Перед будущим особняком цветущие каштаны, как великаны-охранники, замерли в ряд. Владелец только что собственноручно первый камень в основание заложил. Шампанского выпил, бокал оземь разбил и всех собравшихся в гости пригласил, обещая через два-три года в новом особняке роскошный бал.

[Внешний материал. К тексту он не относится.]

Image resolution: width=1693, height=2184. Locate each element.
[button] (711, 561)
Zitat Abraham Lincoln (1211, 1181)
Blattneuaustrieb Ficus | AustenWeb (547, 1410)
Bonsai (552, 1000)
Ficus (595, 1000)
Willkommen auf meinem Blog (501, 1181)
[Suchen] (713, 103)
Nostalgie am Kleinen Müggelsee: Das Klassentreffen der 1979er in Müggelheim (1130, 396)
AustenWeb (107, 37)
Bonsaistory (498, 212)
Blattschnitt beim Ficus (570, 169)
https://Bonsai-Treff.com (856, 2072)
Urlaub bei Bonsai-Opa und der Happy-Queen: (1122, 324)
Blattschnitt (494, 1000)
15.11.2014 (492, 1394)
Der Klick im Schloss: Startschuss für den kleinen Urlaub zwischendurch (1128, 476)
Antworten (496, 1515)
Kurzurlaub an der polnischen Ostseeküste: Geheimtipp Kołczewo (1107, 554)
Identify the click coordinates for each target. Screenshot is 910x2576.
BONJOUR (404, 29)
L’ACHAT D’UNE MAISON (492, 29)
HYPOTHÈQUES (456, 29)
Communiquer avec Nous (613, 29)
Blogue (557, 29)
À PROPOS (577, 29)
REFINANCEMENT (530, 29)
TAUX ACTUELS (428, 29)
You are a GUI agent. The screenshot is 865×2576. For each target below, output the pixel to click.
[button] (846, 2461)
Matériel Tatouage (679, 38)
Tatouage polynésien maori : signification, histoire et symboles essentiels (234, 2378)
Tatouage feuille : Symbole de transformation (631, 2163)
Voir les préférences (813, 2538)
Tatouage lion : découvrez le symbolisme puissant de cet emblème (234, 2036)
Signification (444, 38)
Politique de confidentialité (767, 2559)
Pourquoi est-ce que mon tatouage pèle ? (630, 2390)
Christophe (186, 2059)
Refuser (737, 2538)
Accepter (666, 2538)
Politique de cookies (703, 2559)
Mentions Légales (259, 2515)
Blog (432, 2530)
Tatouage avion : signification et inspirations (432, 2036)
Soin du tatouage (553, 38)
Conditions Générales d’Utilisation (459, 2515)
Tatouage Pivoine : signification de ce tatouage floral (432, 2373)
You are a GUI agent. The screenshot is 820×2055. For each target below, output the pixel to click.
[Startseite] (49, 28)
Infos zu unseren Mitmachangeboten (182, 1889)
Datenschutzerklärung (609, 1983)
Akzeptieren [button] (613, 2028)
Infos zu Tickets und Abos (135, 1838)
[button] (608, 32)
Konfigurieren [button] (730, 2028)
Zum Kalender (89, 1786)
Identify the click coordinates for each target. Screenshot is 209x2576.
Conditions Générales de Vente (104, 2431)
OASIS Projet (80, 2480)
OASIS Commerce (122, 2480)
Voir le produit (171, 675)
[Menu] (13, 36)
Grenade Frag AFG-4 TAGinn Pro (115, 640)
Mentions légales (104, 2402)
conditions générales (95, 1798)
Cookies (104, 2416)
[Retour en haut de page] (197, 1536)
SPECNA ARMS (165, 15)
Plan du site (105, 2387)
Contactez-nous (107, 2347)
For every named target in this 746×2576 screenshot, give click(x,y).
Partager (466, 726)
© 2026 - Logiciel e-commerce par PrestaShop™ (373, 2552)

Иван, с трудом сдержавшись, улыбнулся лишь уголками губ, представив себе южнороссийское роскошество. И зто после вечеров на римской вилле князя СимСима! После нарядов Марии Павловны — вот уж где дорогая простота! — забавно наблюдать здешних прелестниц, еще не знающих, что их S-образные силуэты в стиле «гибсоновских девушек» с их обилием пышных кружавчиков, рюшечек и оборочек, непропорционально утяжеляющих грудь и противоположную ей точку сзади, в Европе из моды уже вышли. Но здешние мужчины, в отличие от Ивана, не в курсе последних европейских модных новинок, оттого и прелестницы им кажутся прелестными. Трагик весь свой трагизм давно потерял, каждую провинциальную нимфу провожает плотоядным взглядом. Но и про иную прелесть — прелесть денежных мешков не забывает.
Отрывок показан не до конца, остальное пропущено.